**本文**
その後、私はスクールカウンセラーとの面談は重ねたけれど、何故か担任による長男へのスパルタはさらに強まっていたらしく、こちらが頼んだ宿題の件以外になにか支援をしてくれることは無かったと思う。
そして小2の担任変更。この担任は小2、小3と2年間長男を受け持つことになるのだが、これまた毛の生えた鋼の心臓+共感性が乏しそうな先生だった。
当時、学校は子供に寄り添ってくれるものだとまだ信じていた私。
「年度始めの『児童の取扱の希望』の用紙にも『読み書きが異常に苦手です』と書いたし、小1の担任からも引継ぎがあったはずだからきっと大丈夫」なんて思っていたけれど、対応は明らかに「言われたからやっているだけ」の惰性なもので、そこに担任の意志や気遣い、長男への関心は何もなかった。
あまりにも淡々と去年のそれだけが継続されているので「私が騒ぐから対応しているだけで、先生の中では読み書きに違和感がある生徒ではないですか?」と聞いたことがある。答えは「あぁ。たぶん言われてなくても気になってはいるとは思いますよ」だった。
そしてこの合間、小2の夏にはスクールカウンセラー経由でWISCも受けた。これで何かが変わるかと思いきや、何も変わらなかった。知能が標準だと知った担任から「ほかにもっと出来ない子がいますから」「長男君は学校では大人しく頑張っていますよ」「お母さんが仰るような様子はありません」「様子を見ましょう」とLD常套句のオンパレードを浴びたのみ。それでも読み書き障害を疑う私に対し、しまいには区の心理士から「お母さんは『理想の子供像』をしっかりお持ちの方なんですね」と言われ、あまりの話の通じなさに全身の力が抜けていくようだった。

**取り組む課題**
- 1) 本文の「そしてこの合間、小2の夏には」で始まる段落を、主な事実を残して箇条書きにまとめてください。
- 2) 本文によると、小2で替わった担任は長男を何年生から何年生まで受け持ったのか答えてください。
この後に続く資料は、本文とは別の出典から取ったものです。

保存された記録
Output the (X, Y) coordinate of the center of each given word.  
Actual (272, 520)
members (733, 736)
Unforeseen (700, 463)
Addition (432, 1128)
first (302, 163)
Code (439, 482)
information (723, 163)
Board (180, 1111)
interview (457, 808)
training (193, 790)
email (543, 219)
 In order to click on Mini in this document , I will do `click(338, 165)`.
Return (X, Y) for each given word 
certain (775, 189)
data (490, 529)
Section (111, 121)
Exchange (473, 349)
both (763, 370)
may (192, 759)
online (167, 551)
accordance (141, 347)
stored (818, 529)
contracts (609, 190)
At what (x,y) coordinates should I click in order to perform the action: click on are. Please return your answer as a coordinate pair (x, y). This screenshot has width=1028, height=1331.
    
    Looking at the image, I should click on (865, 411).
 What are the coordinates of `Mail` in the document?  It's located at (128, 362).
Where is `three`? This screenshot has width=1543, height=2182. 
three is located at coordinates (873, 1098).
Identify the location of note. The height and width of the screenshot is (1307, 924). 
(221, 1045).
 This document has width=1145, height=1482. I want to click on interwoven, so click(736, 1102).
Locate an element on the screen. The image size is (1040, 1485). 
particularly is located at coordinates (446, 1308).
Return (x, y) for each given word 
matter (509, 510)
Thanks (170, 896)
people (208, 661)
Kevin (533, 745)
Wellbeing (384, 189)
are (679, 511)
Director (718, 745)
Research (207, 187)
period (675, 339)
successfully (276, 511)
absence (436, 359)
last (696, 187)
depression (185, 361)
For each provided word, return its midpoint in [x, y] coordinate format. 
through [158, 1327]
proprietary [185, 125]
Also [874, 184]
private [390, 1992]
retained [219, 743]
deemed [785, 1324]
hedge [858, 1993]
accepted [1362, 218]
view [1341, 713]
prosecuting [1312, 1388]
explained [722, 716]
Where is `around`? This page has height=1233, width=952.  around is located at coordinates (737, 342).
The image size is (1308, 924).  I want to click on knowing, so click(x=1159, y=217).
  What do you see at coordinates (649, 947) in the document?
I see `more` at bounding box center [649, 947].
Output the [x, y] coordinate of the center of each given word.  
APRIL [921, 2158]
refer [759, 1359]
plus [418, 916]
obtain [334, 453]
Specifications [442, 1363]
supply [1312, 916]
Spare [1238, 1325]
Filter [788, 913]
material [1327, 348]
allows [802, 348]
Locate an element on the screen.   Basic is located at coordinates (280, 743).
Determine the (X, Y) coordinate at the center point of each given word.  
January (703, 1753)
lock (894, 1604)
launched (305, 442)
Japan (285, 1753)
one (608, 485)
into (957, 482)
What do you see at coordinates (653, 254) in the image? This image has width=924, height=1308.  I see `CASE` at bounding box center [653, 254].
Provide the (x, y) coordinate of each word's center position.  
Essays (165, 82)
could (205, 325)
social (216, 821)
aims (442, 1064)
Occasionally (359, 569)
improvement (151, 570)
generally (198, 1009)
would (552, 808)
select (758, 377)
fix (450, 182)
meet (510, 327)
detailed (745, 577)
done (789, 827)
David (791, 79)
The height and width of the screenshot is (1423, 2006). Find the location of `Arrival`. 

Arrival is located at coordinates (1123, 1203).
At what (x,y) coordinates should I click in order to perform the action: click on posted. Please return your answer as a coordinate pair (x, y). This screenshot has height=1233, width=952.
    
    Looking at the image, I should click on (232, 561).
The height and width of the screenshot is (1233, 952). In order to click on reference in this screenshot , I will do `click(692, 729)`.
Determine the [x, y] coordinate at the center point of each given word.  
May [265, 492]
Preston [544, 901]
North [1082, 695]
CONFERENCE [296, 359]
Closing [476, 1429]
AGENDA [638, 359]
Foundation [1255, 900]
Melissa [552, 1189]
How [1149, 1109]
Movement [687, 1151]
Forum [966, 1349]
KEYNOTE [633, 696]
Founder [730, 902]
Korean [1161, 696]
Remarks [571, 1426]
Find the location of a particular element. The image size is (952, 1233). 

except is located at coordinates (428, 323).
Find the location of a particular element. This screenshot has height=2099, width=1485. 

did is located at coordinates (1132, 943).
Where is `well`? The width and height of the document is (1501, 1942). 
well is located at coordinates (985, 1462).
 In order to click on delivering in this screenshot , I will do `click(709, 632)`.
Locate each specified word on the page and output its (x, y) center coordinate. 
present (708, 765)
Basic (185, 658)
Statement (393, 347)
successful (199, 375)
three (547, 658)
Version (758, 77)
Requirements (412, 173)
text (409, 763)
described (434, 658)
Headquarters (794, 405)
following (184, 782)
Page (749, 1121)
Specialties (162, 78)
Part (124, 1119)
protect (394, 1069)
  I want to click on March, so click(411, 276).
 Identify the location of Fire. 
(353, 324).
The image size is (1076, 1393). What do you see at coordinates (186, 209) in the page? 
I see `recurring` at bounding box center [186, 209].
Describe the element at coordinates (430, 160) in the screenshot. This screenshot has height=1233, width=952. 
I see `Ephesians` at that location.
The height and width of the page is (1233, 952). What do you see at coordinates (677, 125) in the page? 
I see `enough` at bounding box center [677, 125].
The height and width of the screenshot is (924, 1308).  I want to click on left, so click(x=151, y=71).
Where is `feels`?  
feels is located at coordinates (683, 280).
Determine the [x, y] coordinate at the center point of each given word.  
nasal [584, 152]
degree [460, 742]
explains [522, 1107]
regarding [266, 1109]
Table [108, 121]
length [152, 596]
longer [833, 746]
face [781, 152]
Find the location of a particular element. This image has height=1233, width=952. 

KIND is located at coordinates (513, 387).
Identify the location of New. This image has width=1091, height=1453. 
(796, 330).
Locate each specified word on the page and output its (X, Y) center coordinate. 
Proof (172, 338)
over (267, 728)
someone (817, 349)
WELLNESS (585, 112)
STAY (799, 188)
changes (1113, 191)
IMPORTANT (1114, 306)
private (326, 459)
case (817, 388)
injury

**解答**
- 1)
- 小2の夏、スクールカウンセラー経由で長男がWISCを受けたが、何も変わらなかった。
- 知能が標準だと知った担任からは、「ほかにもっと出来ない子がいますから」「様子を見ましょう」などのLD常套句を浴びせられただけだった。
- それでも読み書き障害を疑う筆者に、区の心理士は「お母さんは『理想の子供像』をしっかりお持ちの方なんですね」と言った。
- あまりの話の通じなさに、全身の力が抜けていくようだった。

- 2) 小2と小3の2年間です。